Episkopat żąda zmian w obostrzeniach. Abp Gądecki: Wyrażam stanowczy sprzeciw

Abp Stanisław Gądecki
Abp Stanisław Gądecki Źródło: Newspix.pl / Jacek Herok
„Wobec diametralnie innej i zdecydowanie lepszej sytuacji epidemicznej, wyrażam mój stanowczy sprzeciw wobec dalszego – tak drastycznego – ograniczania prawa wiernych do publicznego wyznawania i praktykowania wiary„ – pisze przewodniczący Konferencji Episkopatu Polski abp Stanisław Gądecki w liście do premiera Mateusza Morawieckiego. Cały list Episkopat publikuje na swojej stronie internetowej.
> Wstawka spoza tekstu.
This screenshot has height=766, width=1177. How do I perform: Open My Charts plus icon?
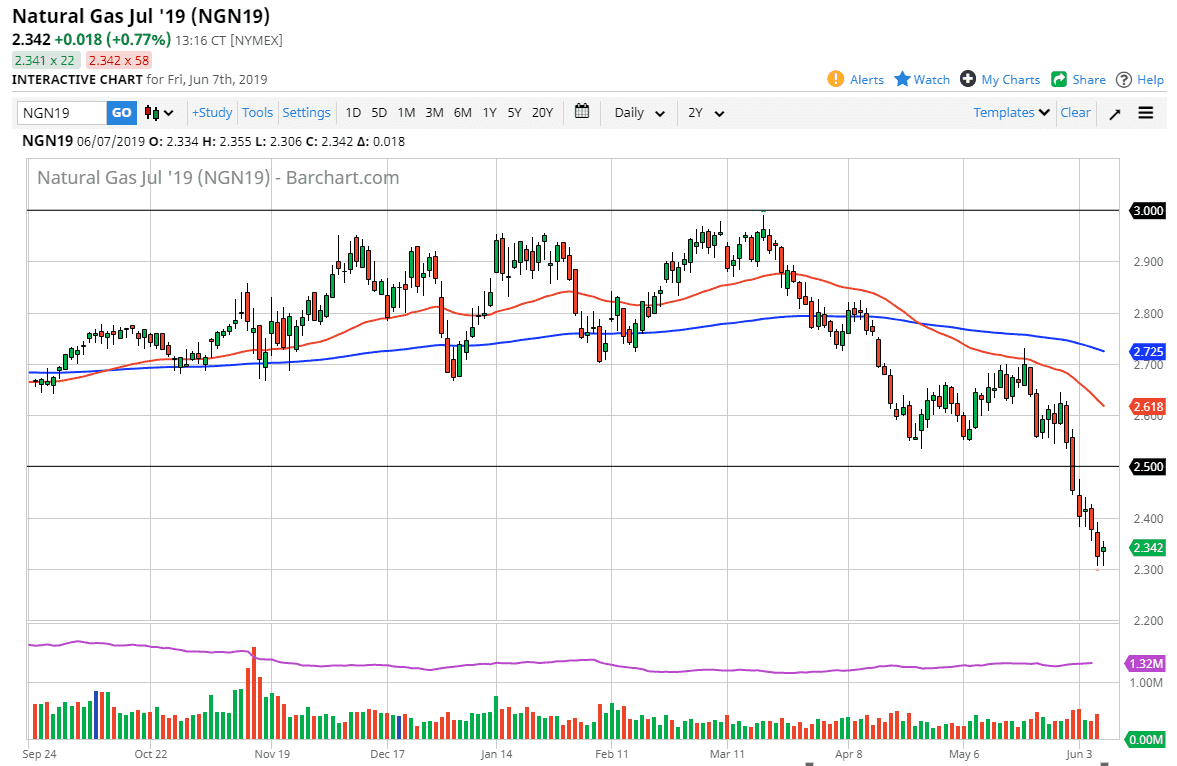968,80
Jak czytamy w liście arcybiskupa Stanisława Gądeckiego, dziwi go fakt, że obostrzenia a kościołach nie uległy złagodzeniu, choć w innych aspektach życia publicznego są one cyklicznie luzowane. „Kościół ze zrozumieniem podchodził do nakładanych ograniczeń sanitarnych, udzielając wiernym dyspens oraz zachęcając do przestrzegania wszystkich zaleceń sanitarnych” – dodaje.

„Dzisiaj, wobec diametralnie innej i zdecydowanie lepszej sytuacji epidemicznej, wyrażam mój stanowczy sprzeciw wobec dalszego – tak drastycznego – ograniczania prawa wiernych do publicznego wyznawania i praktykowania wiary” – kontynuuje duchowny.
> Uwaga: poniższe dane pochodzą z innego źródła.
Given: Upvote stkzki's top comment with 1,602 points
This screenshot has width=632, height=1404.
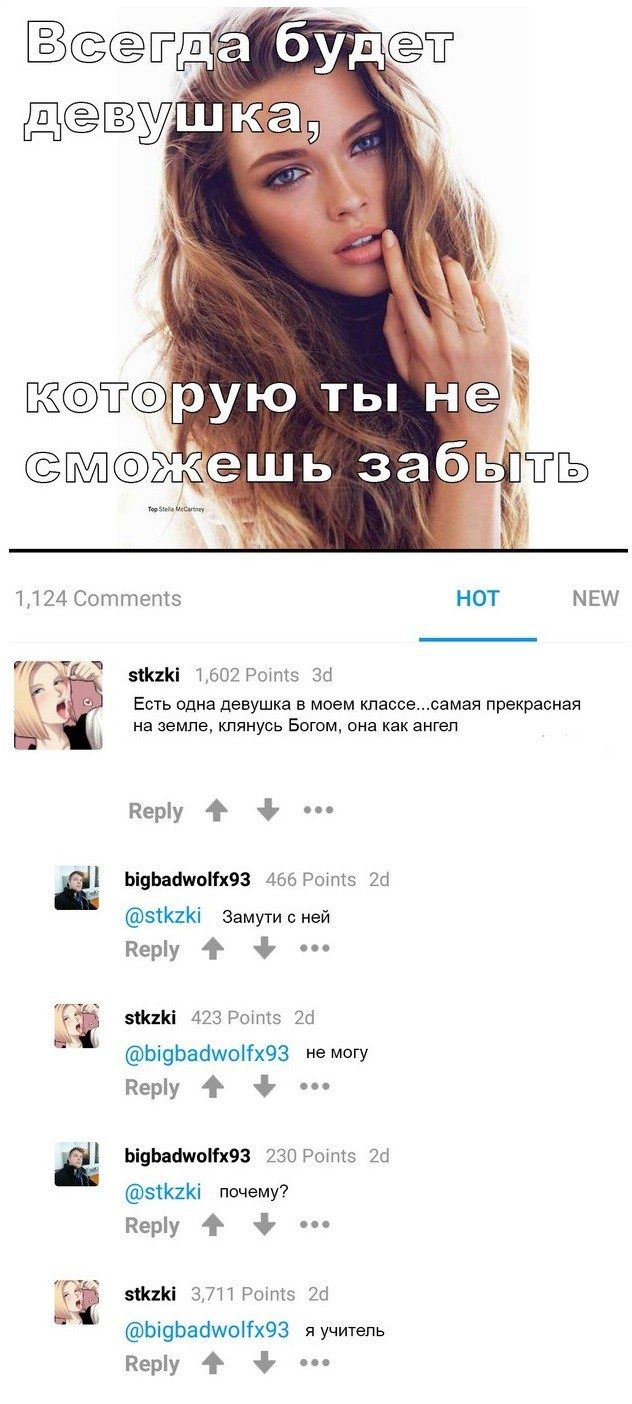Looking at the screenshot, I should [217, 811].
Arcybiskup pisze o dyskryminacji

„Utrzymywanie tak dużych ograniczeń może być postrzegane nie tylko jako rodzaj dyskryminacji, ale ograniczanie wolności religijnej. Nieprzypadkowo prawo to jest zawarte we wszystkich podstawowych, międzynarodowych dokumentach z zakresu praw człowieka, jak również w Konstytucji Rzeczpospolitej (art. 53) oraz w umowie międzynarodowej jaką jest Konkordat między Stolicą Apostolską i Rzeczpospolitą Polską (art. 5 i 8). Nie jest ono tylko jednym z wielu ludzkich praw. Jest poniekąd ich osią” – argumentuje.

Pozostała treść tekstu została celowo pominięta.